Passage shown
On 7-Feb-2007, at 22:02, Bill Cole wrote:
At 6:19 PM -0800 2/7/07, Christopher Bort imposed structure on a
stream of electrons, yielding:
If you're only running 'internet' services (mail, web, ftp), then
you are
absolutely correct. OS X Server is not worth the premium price. It
_is_
worth it, however, if you are in an environment where you need the
other
services included with Server (file services, 'collaboration'
services,
etc.) and you need them to be integrated through Open Directory.
The one thing I am considering shelling out for is just that.
Putting together a small network of machines for a small number of
users gets to be a nuisance fast, particularly if you have users
who want the sort of behavior they've had in enterprise-scale
Novell, Windows, and Solaris environments: one account, same user
experience no matter where they log in, etc.

Written problem 1
From the records below, return everything from the line that contains "Given: Choose 1h zoom on Requests chart" down to the line that contains "Click the RSS", both lines included, reproduced without any change.

Data for this exercise
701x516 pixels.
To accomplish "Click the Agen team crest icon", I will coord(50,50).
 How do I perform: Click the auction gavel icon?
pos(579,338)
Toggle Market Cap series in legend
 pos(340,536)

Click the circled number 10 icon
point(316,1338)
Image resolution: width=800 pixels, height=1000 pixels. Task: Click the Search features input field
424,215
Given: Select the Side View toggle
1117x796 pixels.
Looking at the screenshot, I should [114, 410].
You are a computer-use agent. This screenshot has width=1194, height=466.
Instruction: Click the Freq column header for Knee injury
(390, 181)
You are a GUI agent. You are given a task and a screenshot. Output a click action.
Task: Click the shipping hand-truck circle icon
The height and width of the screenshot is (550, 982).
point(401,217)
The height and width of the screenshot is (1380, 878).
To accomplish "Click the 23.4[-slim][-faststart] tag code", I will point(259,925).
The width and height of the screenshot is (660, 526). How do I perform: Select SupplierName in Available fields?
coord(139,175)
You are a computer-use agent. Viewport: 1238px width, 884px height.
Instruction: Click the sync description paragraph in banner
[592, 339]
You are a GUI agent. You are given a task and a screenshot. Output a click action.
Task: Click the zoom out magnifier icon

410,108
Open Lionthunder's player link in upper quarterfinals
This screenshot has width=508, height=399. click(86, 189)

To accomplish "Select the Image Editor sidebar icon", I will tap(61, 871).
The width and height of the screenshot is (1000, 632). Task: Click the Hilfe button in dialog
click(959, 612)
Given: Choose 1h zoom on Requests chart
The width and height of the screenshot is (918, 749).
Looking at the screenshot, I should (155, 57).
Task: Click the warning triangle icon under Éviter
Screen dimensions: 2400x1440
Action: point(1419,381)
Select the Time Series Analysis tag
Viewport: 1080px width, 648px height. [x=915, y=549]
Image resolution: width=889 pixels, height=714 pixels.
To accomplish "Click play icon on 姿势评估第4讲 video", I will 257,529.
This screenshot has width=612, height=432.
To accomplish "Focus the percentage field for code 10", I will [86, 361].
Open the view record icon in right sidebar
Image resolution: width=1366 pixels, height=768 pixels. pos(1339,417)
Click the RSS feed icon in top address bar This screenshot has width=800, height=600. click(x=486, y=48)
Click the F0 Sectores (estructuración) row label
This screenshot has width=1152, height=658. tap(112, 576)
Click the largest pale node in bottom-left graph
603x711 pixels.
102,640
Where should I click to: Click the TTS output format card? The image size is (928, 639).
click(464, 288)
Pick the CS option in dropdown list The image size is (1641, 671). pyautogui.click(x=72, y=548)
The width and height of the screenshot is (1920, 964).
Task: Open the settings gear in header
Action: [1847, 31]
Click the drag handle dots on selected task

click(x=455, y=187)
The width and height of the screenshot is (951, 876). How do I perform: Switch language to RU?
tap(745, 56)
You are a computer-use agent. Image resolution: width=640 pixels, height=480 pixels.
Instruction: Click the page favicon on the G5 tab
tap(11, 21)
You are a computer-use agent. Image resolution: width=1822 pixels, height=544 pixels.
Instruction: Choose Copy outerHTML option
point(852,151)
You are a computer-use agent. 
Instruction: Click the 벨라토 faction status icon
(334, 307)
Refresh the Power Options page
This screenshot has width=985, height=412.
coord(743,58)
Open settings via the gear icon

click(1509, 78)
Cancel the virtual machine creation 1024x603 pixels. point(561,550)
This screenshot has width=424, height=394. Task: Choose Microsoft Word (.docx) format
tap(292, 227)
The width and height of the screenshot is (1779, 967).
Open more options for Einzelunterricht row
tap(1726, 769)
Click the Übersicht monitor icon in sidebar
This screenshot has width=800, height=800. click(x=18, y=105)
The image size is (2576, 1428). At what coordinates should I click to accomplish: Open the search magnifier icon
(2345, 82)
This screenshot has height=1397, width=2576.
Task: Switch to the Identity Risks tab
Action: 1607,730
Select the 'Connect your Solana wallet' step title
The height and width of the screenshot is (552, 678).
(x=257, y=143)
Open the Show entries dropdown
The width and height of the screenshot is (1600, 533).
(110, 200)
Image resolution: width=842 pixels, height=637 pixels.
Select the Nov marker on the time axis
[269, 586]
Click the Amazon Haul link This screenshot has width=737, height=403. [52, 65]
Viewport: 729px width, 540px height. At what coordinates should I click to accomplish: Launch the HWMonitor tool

Written problem 2
Answer these questions from the mailing-list message about OS X Server:
(a) Which services are given as examples of 'internet' services?
(b) Through what does the message say the other services need to be integrated?
(c) Which enterprise-scale environments are named?

Exercise response 1
Given: Choose 1h zoom on Requests chart
The width and height of the screenshot is (918, 749).
Looking at the screenshot, I should (155, 57).
Task: Click the warning triangle icon under Éviter
Screen dimensions: 2400x1440
Action: point(1419,381)
Select the Time Series Analysis tag
Viewport: 1080px width, 648px height. [x=915, y=549]
Image resolution: width=889 pixels, height=714 pixels.
To accomplish "Click play icon on 姿势评估第4讲 video", I will 257,529.
This screenshot has width=612, height=432.
To accomplish "Focus the percentage field for code 10", I will [86, 361].
Open the view record icon in right sidebar
Image resolution: width=1366 pixels, height=768 pixels. pos(1339,417)
Click the RSS feed icon in top address bar This screenshot has width=800, height=600. click(x=486, y=48)

Exercise response 2
(a) Mail, web, and ftp.
(b) Open Directory.
(c) Novell, Windows, and Solaris.